Reproduce the entries word for word, from the first line through the line that contains "tap(38, 847)". Leave the pictures out of your copy.

Entries provided —
○ ○ ○ ○ ○ ○ ○

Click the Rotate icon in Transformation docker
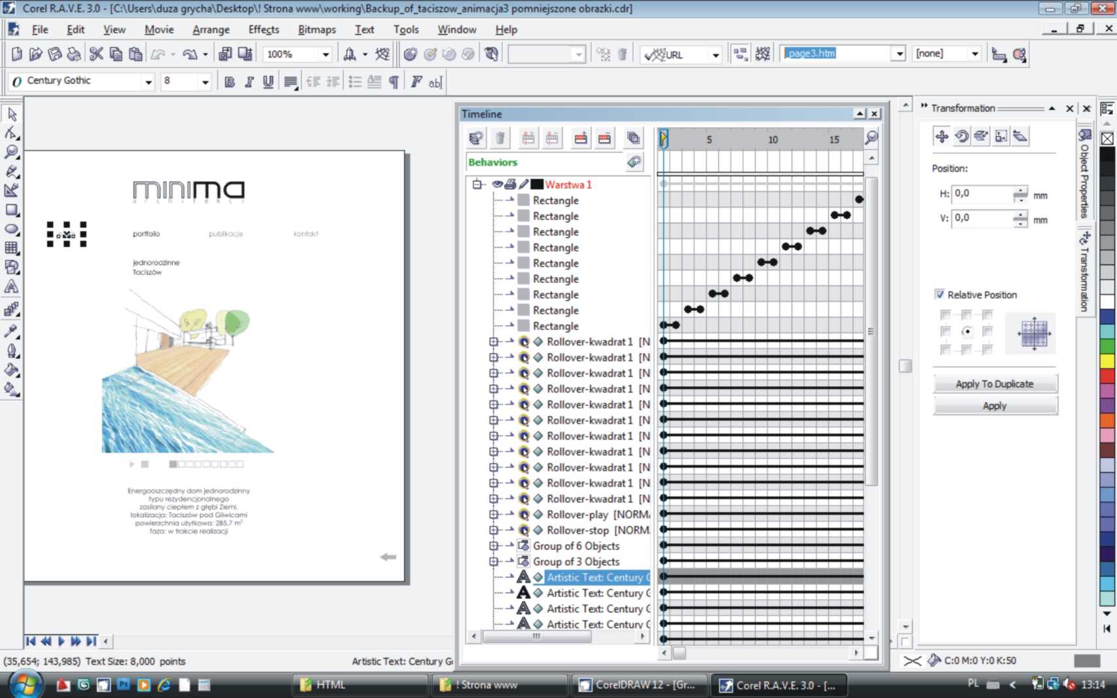Screen dimensions: 1117x698 [x=961, y=136]
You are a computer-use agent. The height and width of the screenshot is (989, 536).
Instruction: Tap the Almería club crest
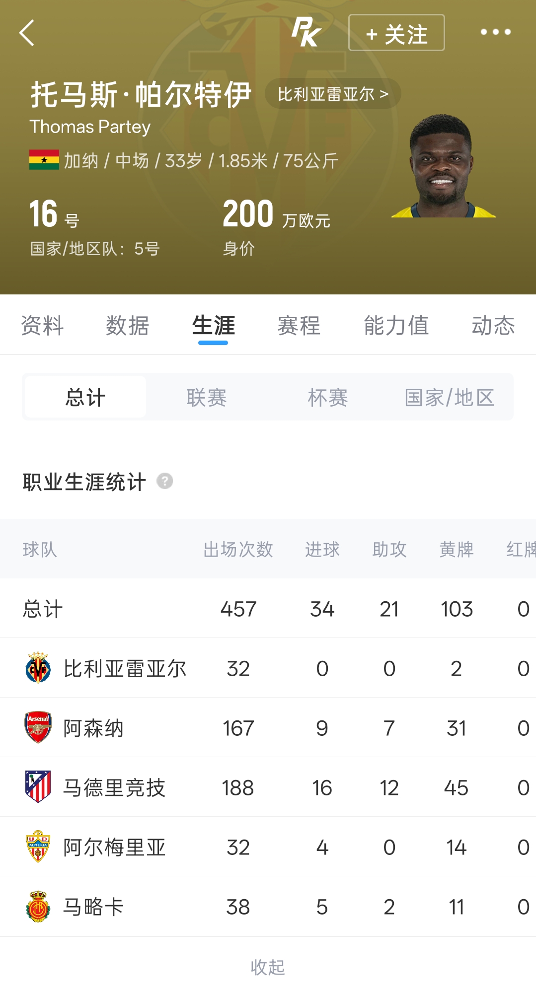tap(38, 847)
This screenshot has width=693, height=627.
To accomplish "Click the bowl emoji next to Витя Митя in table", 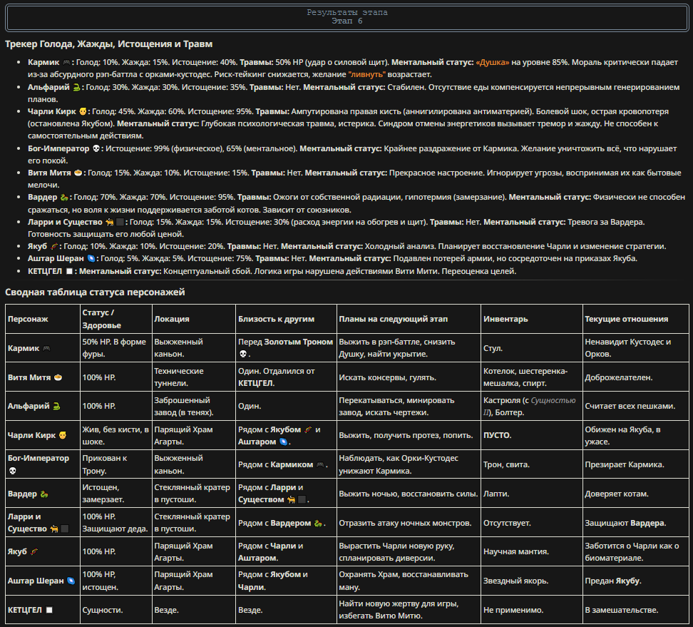I will pyautogui.click(x=58, y=377).
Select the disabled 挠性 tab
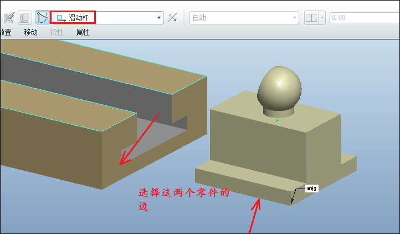400x234 pixels. tap(57, 33)
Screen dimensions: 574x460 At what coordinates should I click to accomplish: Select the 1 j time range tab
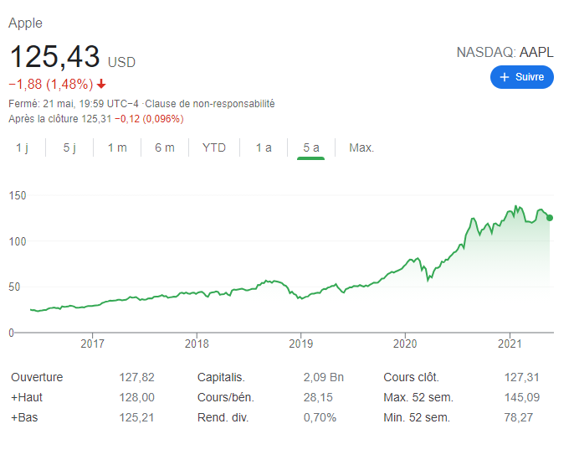23,147
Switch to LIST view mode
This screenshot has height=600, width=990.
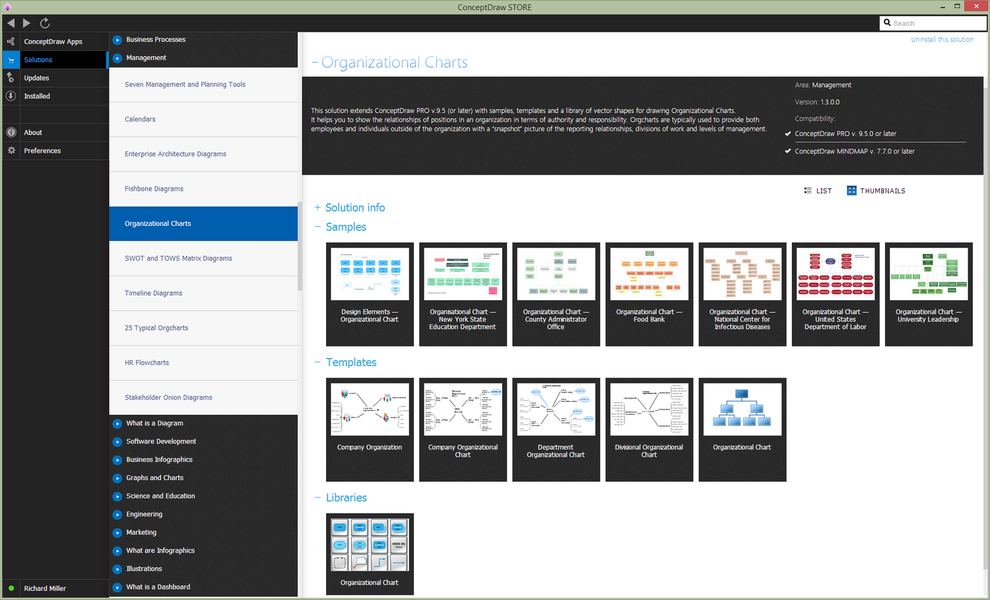click(x=818, y=191)
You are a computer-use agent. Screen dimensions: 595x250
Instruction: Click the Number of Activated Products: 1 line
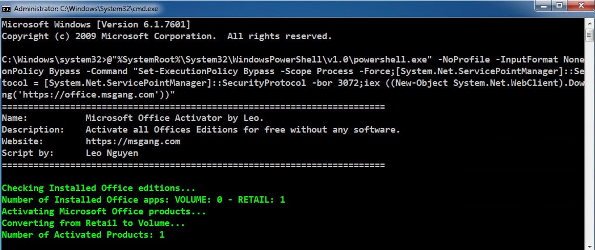tap(83, 235)
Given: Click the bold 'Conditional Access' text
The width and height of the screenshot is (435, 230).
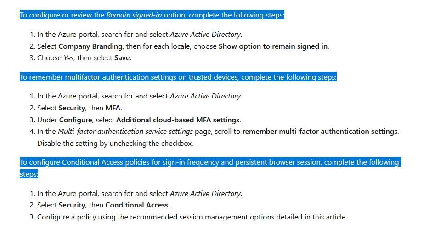Looking at the screenshot, I should coord(137,205).
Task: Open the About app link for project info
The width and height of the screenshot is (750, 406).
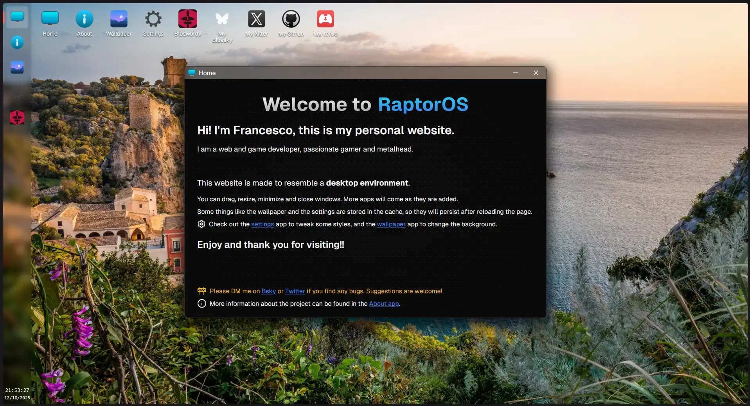Action: click(383, 303)
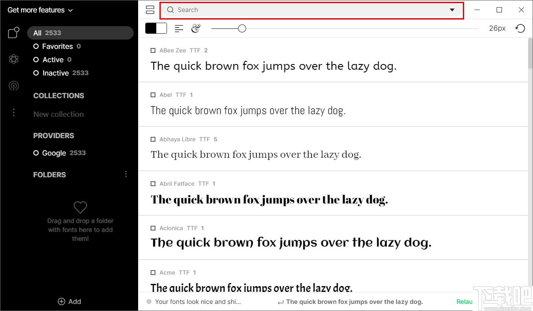Reset preview settings with the reload icon
This screenshot has width=533, height=311.
tap(520, 28)
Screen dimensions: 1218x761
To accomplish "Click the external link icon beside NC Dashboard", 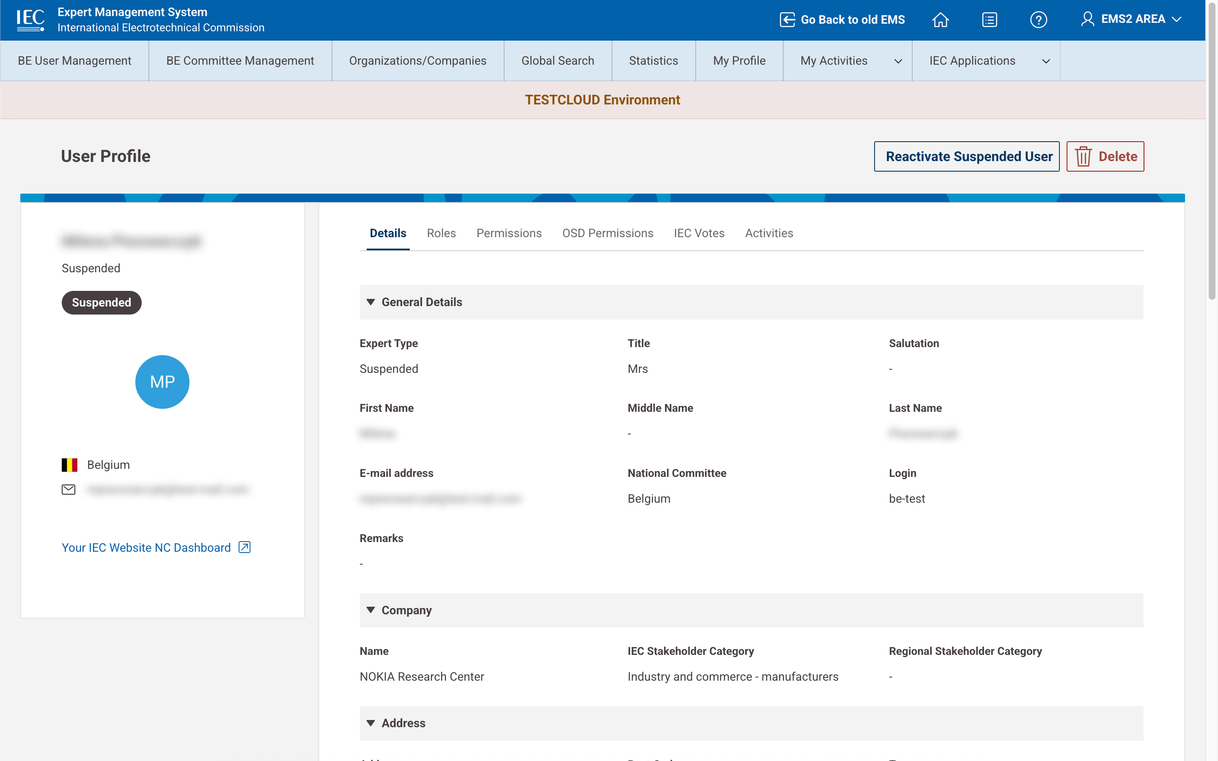I will (245, 547).
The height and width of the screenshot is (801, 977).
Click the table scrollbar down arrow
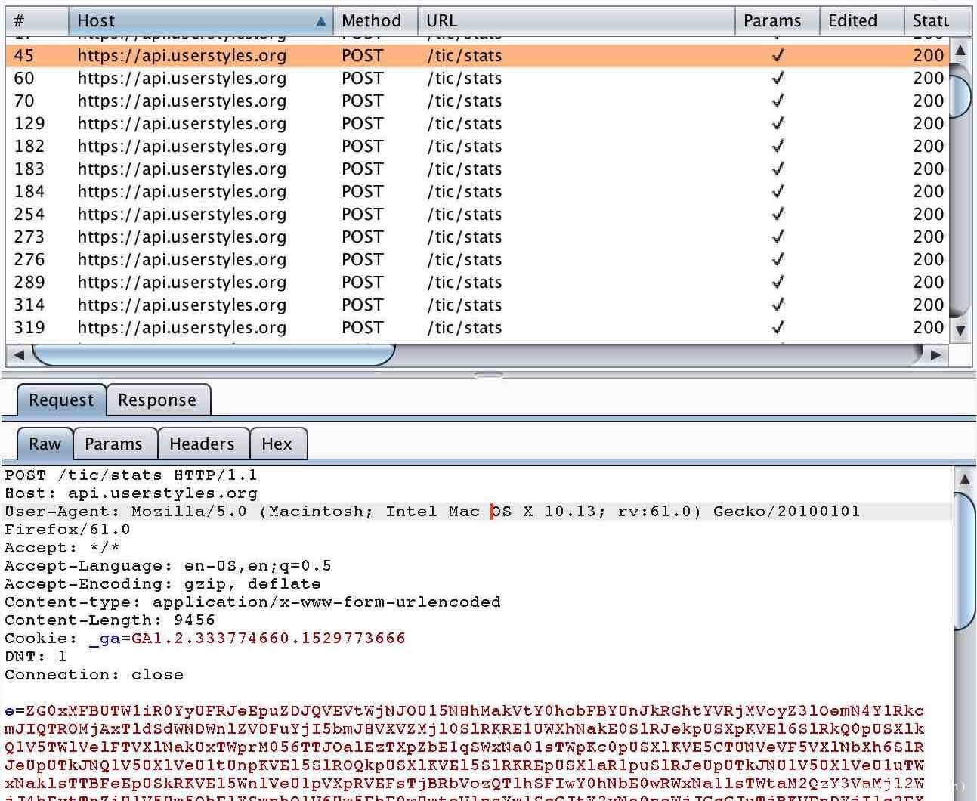[x=960, y=329]
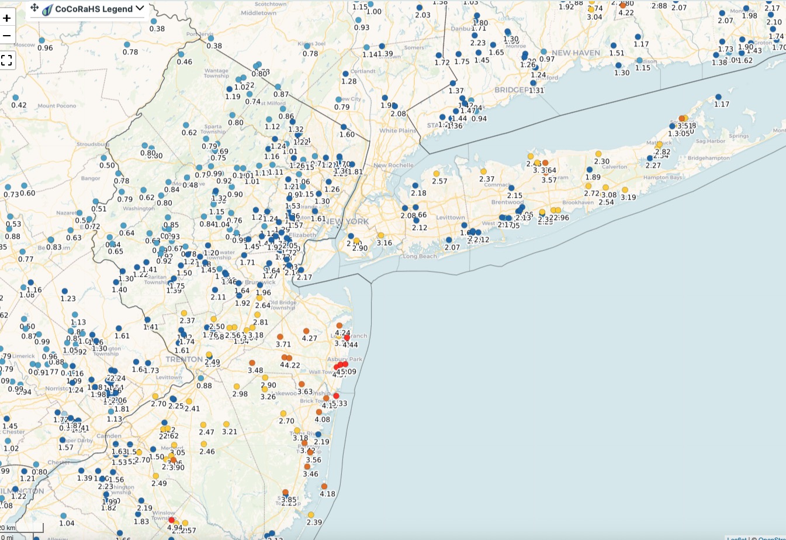
Task: Zoom out with the minus button
Action: tap(7, 36)

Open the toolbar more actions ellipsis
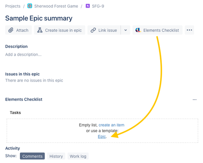[x=189, y=30]
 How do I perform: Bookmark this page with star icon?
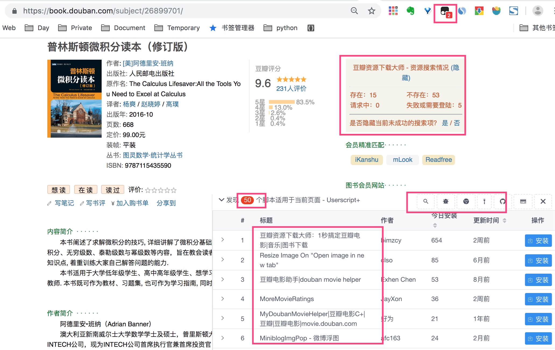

○ ○ ○ ○ ○ ○ ○

The reply —
Click the Rotate icon in Transformation docker
Screen dimensions: 1117x698 [x=961, y=136]
You are a computer-use agent. The height and width of the screenshot is (989, 536).
Instruction: Tap the Almería club crest
tap(38, 847)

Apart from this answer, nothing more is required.